Winn wrote back a few days later to clarify the discrepancy in the dates. She said she and Moth had walked the coast path in 2013, as she claimed in The Salt Path, but walked part of the coast again in 2015. “That’s when we met you,” she says in her email to Joanne. Winn then admitted she had presented the meeting as having happened in 2013. “We didn’t explain any of that [in the book], as it all just seemed too complicated,” she said. Winn also apologised for misremembering the details about the tent.
It casts doubt on Winn’s account in her second book, The Wild Silence, which says the couple were living in the small Cornish town of Polruan in 2015. There is no mention of them camping on the coast path that year.
Social media accounts belonging to Winn and her family suggest further discrepancies with accounts given in the books. A dated photograph on a blog shows Winn and Moth at Land’s End on 15 September 2013. But a post to a Facebook account under the name of Tristan Walker, Winn and Moth’s adult son, says that, two days later, he gave his parents a lift to Bristol. According to The Salt Path, they were walking the coast path, camping and surviving on £48 a week throughout September. Walker’s account also features a post saying that, in February 2015, he helped his parents move and complained about how much stuff they had. In The Wild Silence, Winn says the couple lived in the same flat in Polruan between 2014 and 2018.

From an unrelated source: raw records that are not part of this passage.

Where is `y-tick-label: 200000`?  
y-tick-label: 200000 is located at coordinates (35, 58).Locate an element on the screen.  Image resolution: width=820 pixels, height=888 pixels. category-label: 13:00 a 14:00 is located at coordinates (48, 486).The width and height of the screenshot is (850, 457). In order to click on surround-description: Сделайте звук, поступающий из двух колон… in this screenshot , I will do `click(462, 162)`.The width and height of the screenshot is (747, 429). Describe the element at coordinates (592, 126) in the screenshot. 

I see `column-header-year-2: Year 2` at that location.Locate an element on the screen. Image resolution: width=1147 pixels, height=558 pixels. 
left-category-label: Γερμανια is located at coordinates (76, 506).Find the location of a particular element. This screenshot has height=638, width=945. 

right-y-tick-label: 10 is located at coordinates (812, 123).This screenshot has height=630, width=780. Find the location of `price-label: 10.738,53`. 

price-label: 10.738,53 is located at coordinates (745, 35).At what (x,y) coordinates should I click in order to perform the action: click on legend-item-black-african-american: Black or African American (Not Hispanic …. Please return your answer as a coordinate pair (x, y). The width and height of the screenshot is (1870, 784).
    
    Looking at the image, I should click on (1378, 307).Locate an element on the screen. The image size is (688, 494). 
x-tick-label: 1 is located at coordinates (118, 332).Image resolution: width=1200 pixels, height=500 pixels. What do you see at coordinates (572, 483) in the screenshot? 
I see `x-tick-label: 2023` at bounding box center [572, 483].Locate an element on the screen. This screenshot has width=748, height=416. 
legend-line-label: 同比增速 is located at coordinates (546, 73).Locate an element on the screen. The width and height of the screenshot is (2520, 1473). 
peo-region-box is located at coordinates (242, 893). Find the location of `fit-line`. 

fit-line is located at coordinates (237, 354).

In her third book, Landlines, Winn claims the couple used proceeds from the sale of The Salt Path – which was published in early 2018 – to fund a walking holiday in Iceland later that year, the impression being that it was their first time in the country. But photos on her Instagram account show the couple was in Iceland in early 2017, a year before the first book was published.
Raynor Winn did not respond to requests for clarification about these inconsistencies. In a previous statement, she has said: “The Salt Path lays bare the physical and spiritual journey Moth and I shared, an experience that transformed us completely and altered the course of our lives. This is the true story of our journey.”